Under the FLSA, you must monitor Bill’s working hours as follows:
If Bill is 12 or 13 years old, unlike the New Hampshire Labor Law, Bill may not be employed if the business is covered by the FLSA. Permissible employment is limited to certain agricultural work and work that is exempt from the FLSA, such as delivering newspapers, acting and certain types of small business that operate outside of interstate commerce. Additionally, both federal and state law allow for volunteers at nonprofits starting at age 12.
If Bill is 14 or 15 years old, he may be employed outside school hours in a variety of jobs for limited periods of time.
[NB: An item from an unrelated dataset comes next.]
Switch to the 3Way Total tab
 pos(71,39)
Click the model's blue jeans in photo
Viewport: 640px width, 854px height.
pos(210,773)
He cannot work more than three hours on a school day, including Fridays; no more than eight hours on a non-school day; no more than 18 hours during a week when school is in session; no more than 40 hours during a week when school is not in session; and he can only work between 7 a.m. and 7 p.m., except between June 1 and Labor day when the evening hour is extended to 9 p.m. for the summer.
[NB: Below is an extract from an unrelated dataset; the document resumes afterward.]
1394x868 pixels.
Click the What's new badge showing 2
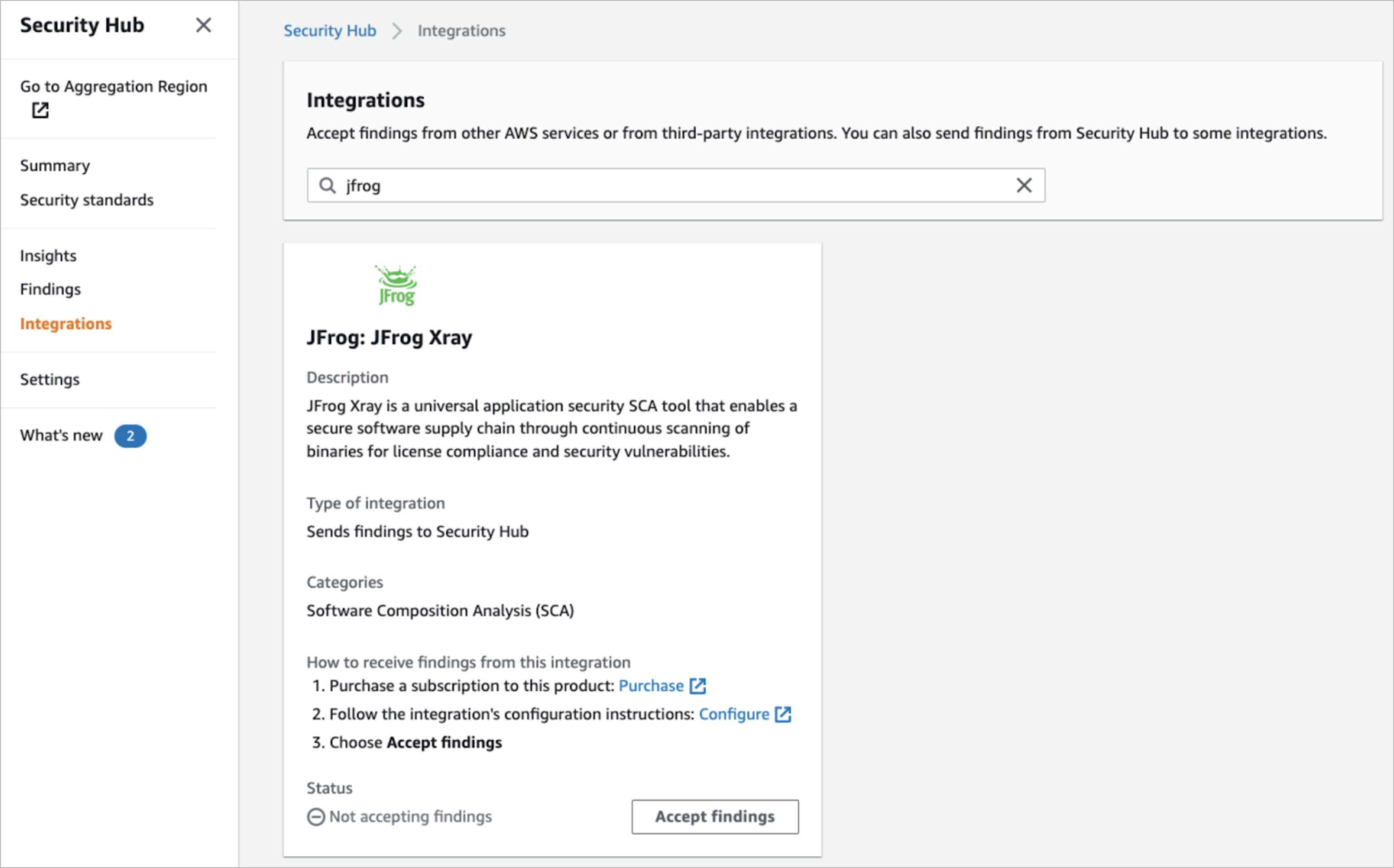[130, 436]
If Bill is between 16 and 17 years old, under the FLSA, he may be employed for unlimited hours in any occupation other than those declared hazardous by the Secretary of Labor under the FLSA. Employers must still follow New Hampshire law, which does restrict the number of hours a minor can work.
Once Bill turns 18 he is no longer subject to the state or federal child labor laws.
Although the FLSA would not require Bill to obtain “working papers,” restrict the number of hours or times of day that he would work, if he were 16 years of age and older, or regulate or require such things as breaks, meal periods, or fringe benefits, New Hampshire laws do.
Before hiring Bill, you must understand the occupational and hourly restrictions to ensure that your business is in compliance with youth employment laws. When the two laws conflict, follow the law which is most protective to the minor. Note, this does not directly address state law.
Jacqueline Botchman can be reached at firstname.lastname@example.org.
Know the Law is a bi-weekly column sponsored by McLane Middleton, Professional Association. We invite your questions of business law. Questions and ideas for future columns should be addressed to: McLane Middleton, 900 Elm St., Manchester, NH 03101 or emailed to email@example.com. Know the Law provides general legal information, not legal advice. We recommend that you consult a lawyer for guidance specific to your situation.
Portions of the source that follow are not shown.